On January 8, just as the Harry's team was running its gauntlet of FTC meetings, P&G announced its acquisition of a women's razor and skin care startup called Billie. It was exactly the kind of industry consolidation, some observers noted, that might nudge the FTC into blocking the Edgewell- Harry's tie-up. If true--and it's difficult to prove--the pressure tactic worked. Even if the FTC chooses to block the Billie acquisition, P&G has avoided having a stronger competitor. And it has upped its game in men's shavers, adding market share in recent months.

Harry's learned how to pick itself up after a knockdown. The company's next launch, after the Gen2+ blades, is its first entry into anti- dandruff shampoo.

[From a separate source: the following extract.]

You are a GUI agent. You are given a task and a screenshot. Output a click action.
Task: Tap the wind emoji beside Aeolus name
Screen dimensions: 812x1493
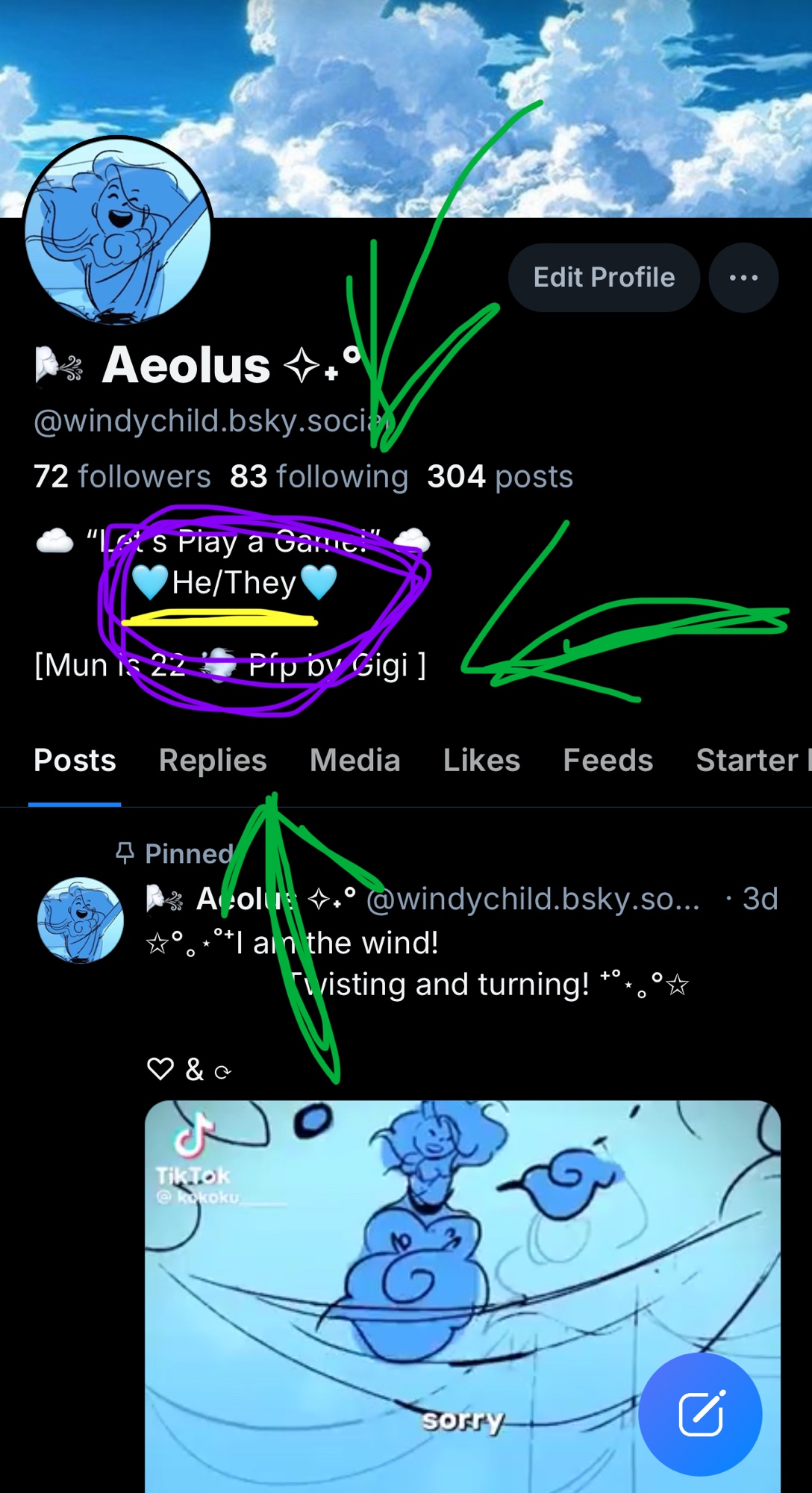point(59,366)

The leader is a brand called Head & Shoulders, the world's best-selling shampoo, supported by an advertising budget that would make most competitors weep. It's owned by a company named Procter & Gamble. Round 2 has begun.

The Quirky King of Shaving

King Camp Gillette, inventor, entrepreneur, author, and anticapitalist-utopian millionaire, was so eccentric as to make Elon Musk seem average. Yet as the creator of the double-edge safety razor and founder of the firm that still bears his name, Gillette is an American business immortal--and not merely for the product he patented in 1904.

Gillette exploited a business model that is still worshiped at the altar of marketing: Sell the handle cheap and make a killing on the blades, which will be purchased continually for as long as beards keep growing.

Gillette's is still a model model. Hewlett-Packard will gladly sell you a $70 printer in return for your buying its $15-to-$25 ink cartridges for the next five years. Nespresso prices a sleek espresso maker at $104 to sell you the coffee for $75 per pound. Now that is genius.

The idea wasn't wholly Gillette's. In 1895, his boss at the time, William Painter, owner of the Baltimore Bottle Seal Co., suggested that Gillette focus on a product that was disposable. Painter himself had created one--the crown bottle cap, used once and tossed, then and today.

Gillette engaged a partner, an MIT-trained engineer named William Emery Nickerson, who eventually figured out the difficult process of producing very thin blades. In 1903, the company's first year in business, it sold 51 razors and 14 dozen blades. By 1904: 90,000 razors and 15 million blades. Within five years, Gillette's face, which adorned the packaging, was known worldwide.

Like so many entrepreneurs, Gillette's path to success was uneven. Raised in a family of inventors, he had patented another metal device before the razor but couldn't commercialize it. In 1894, 40 years old, unsuccessful, and critical of capitalism, he published The Human Drift. It was a blueprint for a sort of mega-condo socialist paradise in upstate New York with 24,000 apartment buildings--hydropowered by Niagara Falls--that would be home to millions. Finding few takers, Gillette returned his focus to facial hair.

But in 1910, with his firm thriving, Gillette created the World Corporation, "which he hopes to make the nucleus for the amalgamation of all the industries on earth," The New York Times phlegmatically reported. Gillette still dreamed of ending human strife. Maybe we have to credit him with inventing the stretch goal, too.